== TEXT EXCERPT
The two most effective drugs used to induce remission in children with AML are cytarabine and an anthracycline. Commonly used pediatric induction therapy regimens use cytarabine and an anthracycline in combination with other agents such as etoposide and/or thioguanine.[3,9,10] The United Kingdom Medical Research Council (MRC) 10 Trial compared induction with cytarabine, daunorubicin, and etoposide (ADE) versus cytarabine and daunorubicin administered with thioguanine (DAT); the results showed no difference between the thioguanine and etoposide arms in remission rate or disease-free survival, although the thioguanine-containing regimen was associated with increased toxicity.
The anthracycline that has been most used in induction regimens for children with AML is daunorubicin,[3,9,10] although idarubicin and the anthracenedione mitoxantrone have also been used.[6,12,13] Randomized trials have attempted to determine whether any other anthracycline or anthracenedione is superior to daunorubicin as a component of induction therapy for children with AML.
The German Berlin-Frankfurt-Münster (BFM) Group AML-BFM 93 study evaluated cytarabine plus etoposide with either daunorubicin or idarubicin (ADE or AIE) and observed similar EFS and OS for both induction treatments.[10,12]
The MRC-LEUK-AML12 clinical trial studied induction with cytarabine, mitoxantrone, and etoposide (MAE) in children and adults with AML compared with a similar regimen using daunorubicin (ADE).[6,14] For all patients, MAE showed a reduction in relapse risk, but the increased rate of treatment-related mortality observed for patients receiving MAE led to no significant difference in disease-free survival or OS in comparison to ADE. Similar results were noted when analyses were restricted to pediatric patients.
The AML-BFM 2004 clinical trial compared liposomal daunorubicin (L-DNR) to idarubicin at a higher-than-equivalent dose (80 mg/m2 vs. 12 mg/m2 per day for 3 days) during induction. Five-year results in both treatment arms were similar for both OS and EFS. Treatment-related mortality was significantly lower with L-DNR than idarubicin (2 of 257 patients vs. 10 of 264 patients).
====
EXERCISE 1:
Answer these from the AML induction text:
(a) Which two drugs does it call the most effective for inducing remission in children with AML?
(b) Which anthracycline has been used most in induction regimens for these children?
(c) In the AML-BFM 2004 trial, how many patients died of treatment-related causes in each arm?
EXERCISE 2: Transcribe the part of the AML induction text starting at "The anthracycline that" and ending at "children with AML.".
== LISTED ENTRIES
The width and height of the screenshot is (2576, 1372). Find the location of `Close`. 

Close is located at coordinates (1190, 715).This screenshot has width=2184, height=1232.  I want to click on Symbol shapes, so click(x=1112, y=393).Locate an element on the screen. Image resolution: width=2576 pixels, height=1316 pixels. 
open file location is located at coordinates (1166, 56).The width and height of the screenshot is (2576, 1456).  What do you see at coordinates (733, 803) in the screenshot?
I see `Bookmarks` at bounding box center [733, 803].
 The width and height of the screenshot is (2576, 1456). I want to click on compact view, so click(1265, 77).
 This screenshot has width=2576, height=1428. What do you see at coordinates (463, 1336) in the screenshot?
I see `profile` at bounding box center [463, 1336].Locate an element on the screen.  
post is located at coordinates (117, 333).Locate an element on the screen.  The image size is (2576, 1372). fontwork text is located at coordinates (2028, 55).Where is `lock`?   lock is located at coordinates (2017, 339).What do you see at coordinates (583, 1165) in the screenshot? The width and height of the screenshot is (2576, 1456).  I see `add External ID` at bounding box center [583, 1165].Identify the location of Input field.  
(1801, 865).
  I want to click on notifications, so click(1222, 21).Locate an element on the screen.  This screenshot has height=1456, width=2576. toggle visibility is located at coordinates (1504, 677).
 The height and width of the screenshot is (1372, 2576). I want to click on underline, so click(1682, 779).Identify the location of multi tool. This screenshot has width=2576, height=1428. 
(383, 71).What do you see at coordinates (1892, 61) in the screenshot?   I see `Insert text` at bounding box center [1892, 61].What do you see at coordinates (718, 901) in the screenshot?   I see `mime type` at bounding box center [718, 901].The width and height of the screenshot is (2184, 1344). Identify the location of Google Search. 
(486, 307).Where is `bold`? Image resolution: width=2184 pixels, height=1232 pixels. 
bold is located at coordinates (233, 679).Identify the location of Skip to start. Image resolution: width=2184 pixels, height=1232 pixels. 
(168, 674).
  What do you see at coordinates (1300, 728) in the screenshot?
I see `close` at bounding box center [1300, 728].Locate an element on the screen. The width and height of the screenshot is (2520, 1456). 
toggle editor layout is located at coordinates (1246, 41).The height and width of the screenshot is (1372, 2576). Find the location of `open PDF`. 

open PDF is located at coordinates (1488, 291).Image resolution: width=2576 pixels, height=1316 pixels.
====
YOUR SOLUTION 1:
(a) Cytarabine and an anthracycline.
(b) Daunorubicin.
(c) 2 of 257 patients with liposomal daunorubicin (L-DNR) and 10 of 264 patients with idarubicin.

YOUR SOLUTION 2:
The anthracycline that has been most used in induction regimens for children with AML is daunorubicin,[3,9,10] although idarubicin and the anthracenedione mitoxantrone have also been used.[6,12,13] Randomized trials have attempted to determine whether any other anthracycline or anthracenedione is superior to daunorubicin as a component of induction therapy for children with AML.